BEGIN Passage to read

# Basics of Vacuum Systems

The primary source of knowledge for this post is the first lecture of Experimental Condensed Matter which was delivered by Peter Grütter.

The primary things he wants to teach us in this section are:

1. Basic factors determining pump down times and ultimate pressure achievable for physical vacuum systems.
2. Material choices in vacuum applications. These can be important for many reasons. An example would be the necessity of high-temperature tolerance in those situations where we need to achieve very high vacuum since that is only possible if we ‘bake the system’. More on this later.
3. Some basic hands-on demonstrations of these concepts.

He believes that memorizing big formulas is not a high priority. His position is that the information is available as long as you know your basic concepts well enough to know that you should go look it up. When designing physical systems, we need to know the right questions to ask.

Vacuum systems are utilized for a wide variety of scientific and industrial applications. Some things brought up were signal to noise ratios for sensitive instruments, crystal formation, and insulating devices. This list is severely incomplete even as an outline of the applications that he spoke about in class.

## Mean Free Path

The mean free path of a particle is the average distance travelled by a particle between successive collisions. These collisions can be with other gaseous particles or with the walls of the containing vessel (if there is one).

If we need a molecule to land on a specific surface with a well-defined energy, we need to maximize its mean free path so that the other gas particles are not colliding with it and thus changing its energy. When creating layers of materials on top of a substrate, it is often necessary to hit the surface with molecules of a specific energy.

## Well-defined surfaces

On every surface, there is always contamination from the atmosphere. Much of this contamination is in the form of water. Water is polarized, so it will stick to anything. Tens of nanometers of water can build up! Even on hydrophobic surfaces there is a layer of water. We use high vacuum to help make a clean surface.

END Passage to read

• [Required actions]:
1 – According to the vacuum systems notes, why does water stick to anything?
2 – Resume the notes on vacuum systems right after their last sentence.
The lines of recorded data below are not needed.

BEGIN Dataset extract

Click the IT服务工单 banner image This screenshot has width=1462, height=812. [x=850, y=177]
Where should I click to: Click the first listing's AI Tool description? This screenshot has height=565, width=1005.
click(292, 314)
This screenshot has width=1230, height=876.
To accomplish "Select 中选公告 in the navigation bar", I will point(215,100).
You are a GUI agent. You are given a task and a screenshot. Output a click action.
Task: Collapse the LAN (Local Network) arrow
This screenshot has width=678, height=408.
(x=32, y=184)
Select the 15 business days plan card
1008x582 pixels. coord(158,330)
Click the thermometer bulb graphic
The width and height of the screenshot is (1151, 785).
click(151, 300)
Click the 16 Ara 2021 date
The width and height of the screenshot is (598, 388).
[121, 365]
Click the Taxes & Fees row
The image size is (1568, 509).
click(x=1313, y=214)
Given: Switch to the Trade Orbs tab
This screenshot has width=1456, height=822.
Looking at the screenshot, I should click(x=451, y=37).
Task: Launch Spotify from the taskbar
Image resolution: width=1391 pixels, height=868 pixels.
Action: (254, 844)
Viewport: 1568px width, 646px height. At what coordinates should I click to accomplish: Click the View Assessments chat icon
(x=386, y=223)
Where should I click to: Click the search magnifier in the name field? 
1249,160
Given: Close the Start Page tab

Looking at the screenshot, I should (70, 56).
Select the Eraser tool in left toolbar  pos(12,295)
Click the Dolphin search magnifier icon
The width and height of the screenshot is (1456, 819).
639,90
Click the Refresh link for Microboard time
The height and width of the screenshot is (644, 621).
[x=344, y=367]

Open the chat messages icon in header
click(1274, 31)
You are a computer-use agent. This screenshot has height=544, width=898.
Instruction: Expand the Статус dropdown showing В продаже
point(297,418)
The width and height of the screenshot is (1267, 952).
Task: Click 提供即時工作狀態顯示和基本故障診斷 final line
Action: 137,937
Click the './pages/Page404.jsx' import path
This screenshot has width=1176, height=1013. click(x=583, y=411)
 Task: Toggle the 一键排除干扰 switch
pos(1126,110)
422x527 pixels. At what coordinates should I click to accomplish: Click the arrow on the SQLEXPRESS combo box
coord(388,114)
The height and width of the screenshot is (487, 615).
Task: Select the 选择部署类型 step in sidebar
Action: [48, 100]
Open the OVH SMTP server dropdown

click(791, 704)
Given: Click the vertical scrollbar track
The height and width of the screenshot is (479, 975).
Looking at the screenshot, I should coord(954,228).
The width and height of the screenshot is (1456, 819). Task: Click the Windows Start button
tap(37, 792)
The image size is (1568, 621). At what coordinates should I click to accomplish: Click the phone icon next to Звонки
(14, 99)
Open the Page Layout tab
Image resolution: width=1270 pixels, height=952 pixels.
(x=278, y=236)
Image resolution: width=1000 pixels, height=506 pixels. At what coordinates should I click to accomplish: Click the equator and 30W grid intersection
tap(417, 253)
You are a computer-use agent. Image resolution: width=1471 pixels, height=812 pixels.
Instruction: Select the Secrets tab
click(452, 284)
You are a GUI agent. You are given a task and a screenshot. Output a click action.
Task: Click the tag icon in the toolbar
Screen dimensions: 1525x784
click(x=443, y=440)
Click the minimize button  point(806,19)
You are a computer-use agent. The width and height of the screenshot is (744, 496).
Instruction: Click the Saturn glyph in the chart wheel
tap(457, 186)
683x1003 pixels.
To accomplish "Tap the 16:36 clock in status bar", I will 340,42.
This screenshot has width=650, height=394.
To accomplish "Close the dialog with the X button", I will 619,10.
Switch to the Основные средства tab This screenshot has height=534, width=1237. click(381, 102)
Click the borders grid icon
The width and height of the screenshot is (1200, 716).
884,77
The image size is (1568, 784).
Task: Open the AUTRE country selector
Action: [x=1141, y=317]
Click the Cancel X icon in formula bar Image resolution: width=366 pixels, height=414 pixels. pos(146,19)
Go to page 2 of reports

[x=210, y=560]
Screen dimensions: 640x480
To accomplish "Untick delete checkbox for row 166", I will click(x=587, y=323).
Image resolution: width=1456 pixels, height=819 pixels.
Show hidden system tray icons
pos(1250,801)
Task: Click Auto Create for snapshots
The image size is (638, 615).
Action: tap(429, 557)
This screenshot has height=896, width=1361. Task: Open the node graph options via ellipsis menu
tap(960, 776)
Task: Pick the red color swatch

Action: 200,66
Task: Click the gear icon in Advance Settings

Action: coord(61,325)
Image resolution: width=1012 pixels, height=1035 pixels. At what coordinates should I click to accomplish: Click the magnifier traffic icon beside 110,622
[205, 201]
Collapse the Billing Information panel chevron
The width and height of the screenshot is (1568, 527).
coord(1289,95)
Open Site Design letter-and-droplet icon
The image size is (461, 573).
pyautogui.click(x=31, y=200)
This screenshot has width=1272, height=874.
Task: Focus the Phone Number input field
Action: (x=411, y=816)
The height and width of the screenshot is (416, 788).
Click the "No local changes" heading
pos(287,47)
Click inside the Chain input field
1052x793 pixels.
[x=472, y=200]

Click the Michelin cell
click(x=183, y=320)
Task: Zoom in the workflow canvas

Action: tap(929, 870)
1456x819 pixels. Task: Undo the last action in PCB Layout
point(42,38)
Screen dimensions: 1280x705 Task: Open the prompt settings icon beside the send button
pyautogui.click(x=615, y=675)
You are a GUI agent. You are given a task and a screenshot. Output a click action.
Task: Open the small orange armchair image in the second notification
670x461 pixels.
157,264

END Dataset extract

• [Exercise answers]:
1 – Water sticks to anything because it is polarized.

2 –
Contamination, even with water, can be bad for many reasons. For example, the surface tension of water (because it is so strong) can damage instruments such as a scanning tunneling microscope. You may also end up measuring the first layer of water and other deposited materials instead of the primary material of your surface.  The layer of water can also cause warping in thin films of material. You usually have to bake a vacuum system to get the water layer off of the surfaces.

To keep a surface clean for longer than a few seconds, you need a very high vacuum. Even millibars of atmosphere will deposit all kinds of junk.

The atomic version of sandpapering is shooting ions at the surface. This can actually damage the underlying surface as well, so you need to heat it again and anneal it to restore the structure.

Dr. Grütter talked about the following process flow in surface science:

1. Clean surface
2. Anneal it
3. Characterize it
4. Do experiment
5. Write paper
6. Graduate (Or get a raise.)

Even one part in a million for a surface layer can be a lot of impurity. Sometimes we do the first two steps: “clean surface” and “anneal it” in a cycle for weeks or months before we will have a clean crystal or surface.

## Question: How long does it take to cover a clean surface with 1ML?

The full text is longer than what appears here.